**Text provided:**
>>>

Our goal is to come up with the equation of a line given a vector v parallel to the line and a point (a,b,c) on the line. The figure (shown in 2D for simplicity) shows that if P is a point on the line then

$\langle x,y \rangle = P + tv\nonumber$

for some number $$t$$. The picture is the same for 3D. The formula is given below.

Parametric Equations of a Line

The parametric equations for the line through the point $$(a,b,c)$$ and parallel to the vector v are

$\langle x,y,z\rangle = \langle a,b,c\rangle + t\textbf{v}.\nonumber$

Example $$\PageIndex{1}$$

Find the parametric equations of the line that passes through the point $$(1, 2, 3)$$ and is parallel to the vector $$\langle 4, -2, 1\rangle$$.

Solution

We write:

$\langle x, y, z\rangle = \langle 1, 2, 3\rangle + t \langle 4, -2, 1\rangle = \langle 1 + 4t, 2 - 2t, 3 + t\rangle \nonumber$

or

$x(t) = 1 + 4t,\nonumber$

$y(t) = 2 - 2t,\nonumber$

$z(t) = 3 + t.\nonumber$

Exercise $$\PageIndex{1}$$

Find the parametric equations of the line through the two points $$(2,1,7)$$ and $$(1,3,5)$$.

Hint: a vector parallel to the line has tail at $$(2,1,7)$$ and head at $$(1,3,5)$$.

## Planes

If S is a plane then a vector n is normal (perpendicular) to the plane if it is orthogonal to every vector that lies on the plane. Suppose that n is a normal vector to a plane and $$(a,b,c)$$ is a point on the plane. Let $$(x,y,z)$$ be a general point on the plane, then

$\langle x - a, y - b, z - c\rangle \nonumber$

is parallel to the plane, hence

$\vec{n} \cdot \langle x - a, y - b, z - c\rangle = 0.\nonumber$

This defines the equation of the plane. Example $$\PageIndex{2}$$

Find the equation of the plane that contains the point $$(2,1,0)$$ and has normal vector $$\langle 1,2,3\rangle$$.

<<<

**Data shown:**
>>>

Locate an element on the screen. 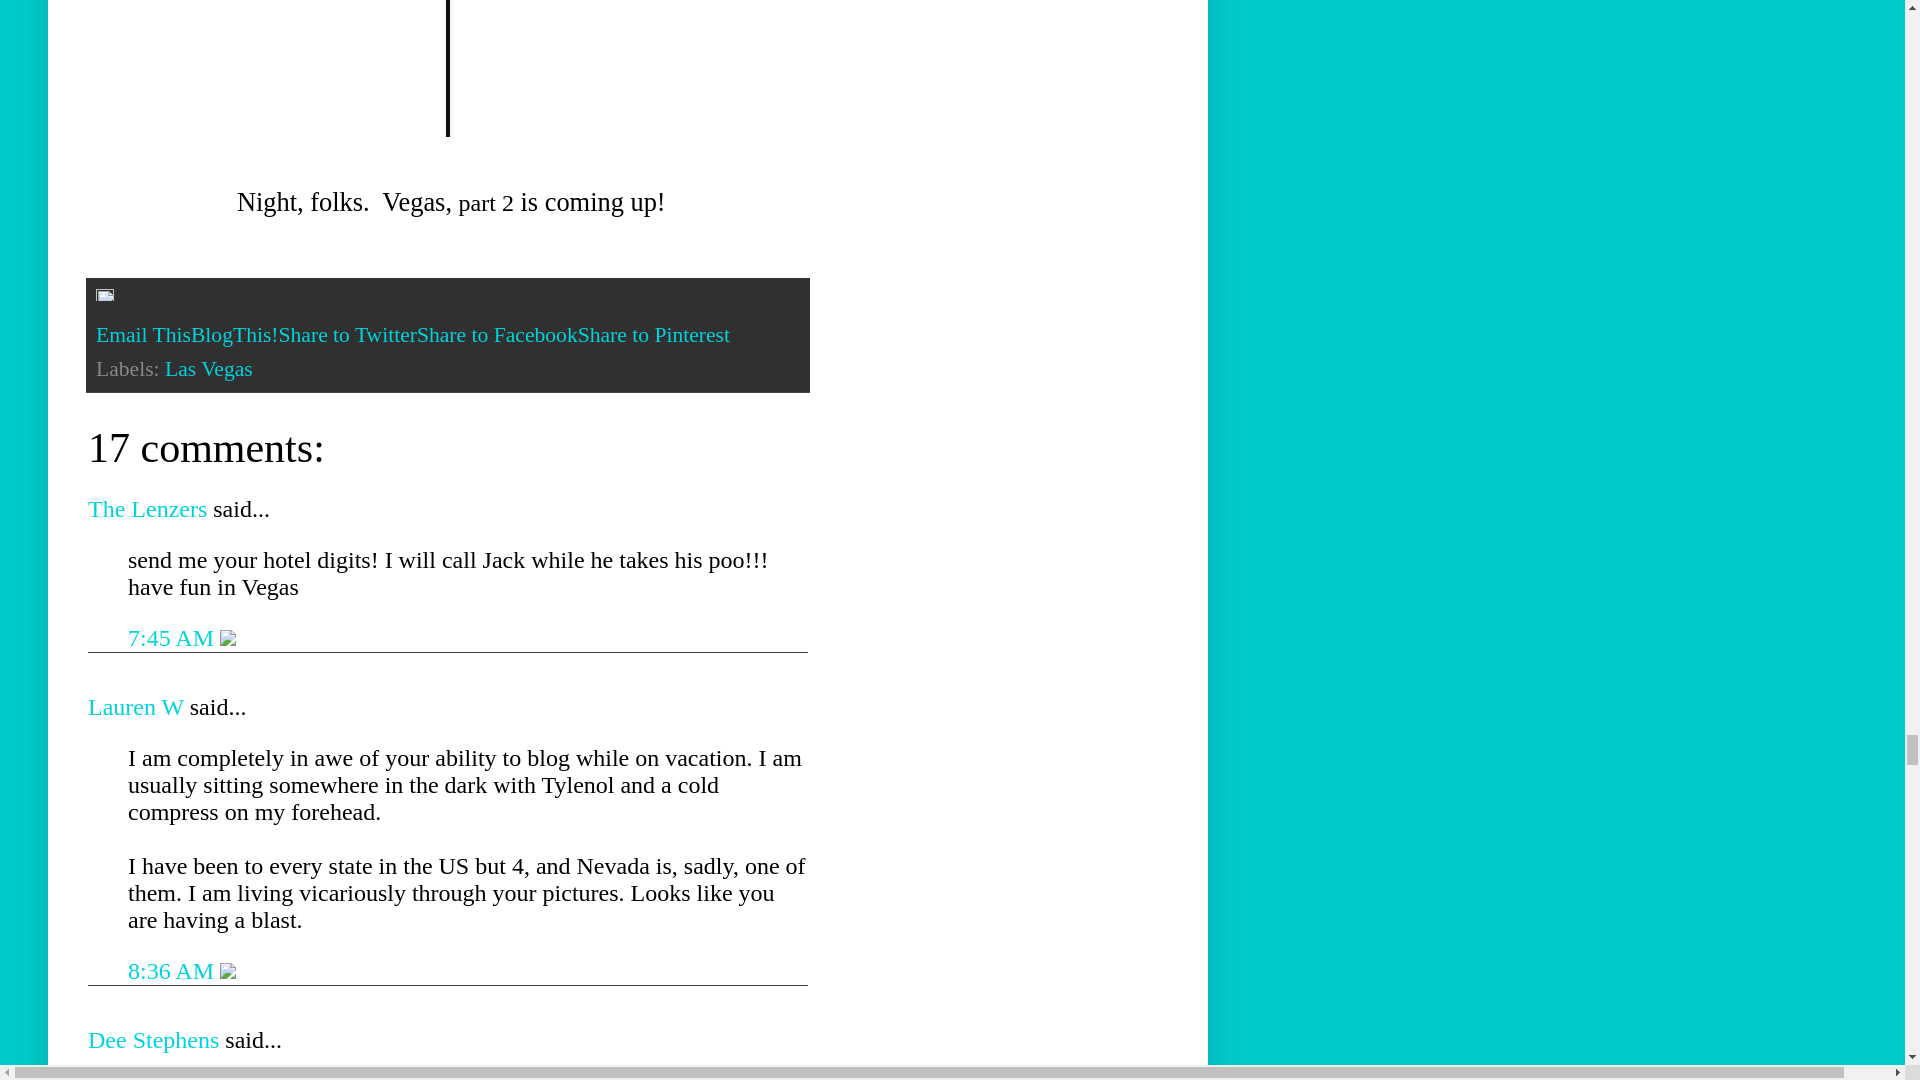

<<<

**Exercise tasks:**
#1 Translate this sentence from the notes on lines and planes into Spanish: "If S is a plane then a vector n is normal (perpendicular) to the plane if it is orthogonal to every vector that lies on the plane."
#2 In the notes on lines and planes, where does the exercise hint place the tail and the head of a vector parallel to the line?
The material has no connection to the notes on lines and planes.

**Solved problems:**
#1 Si S es un plano, entonces un vector n es normal (perpendicular) al plano si es ortogonal a todo vector que se encuentra en el plano.

#2 The tail is at (2,1,7) and the head is at (1,3,5).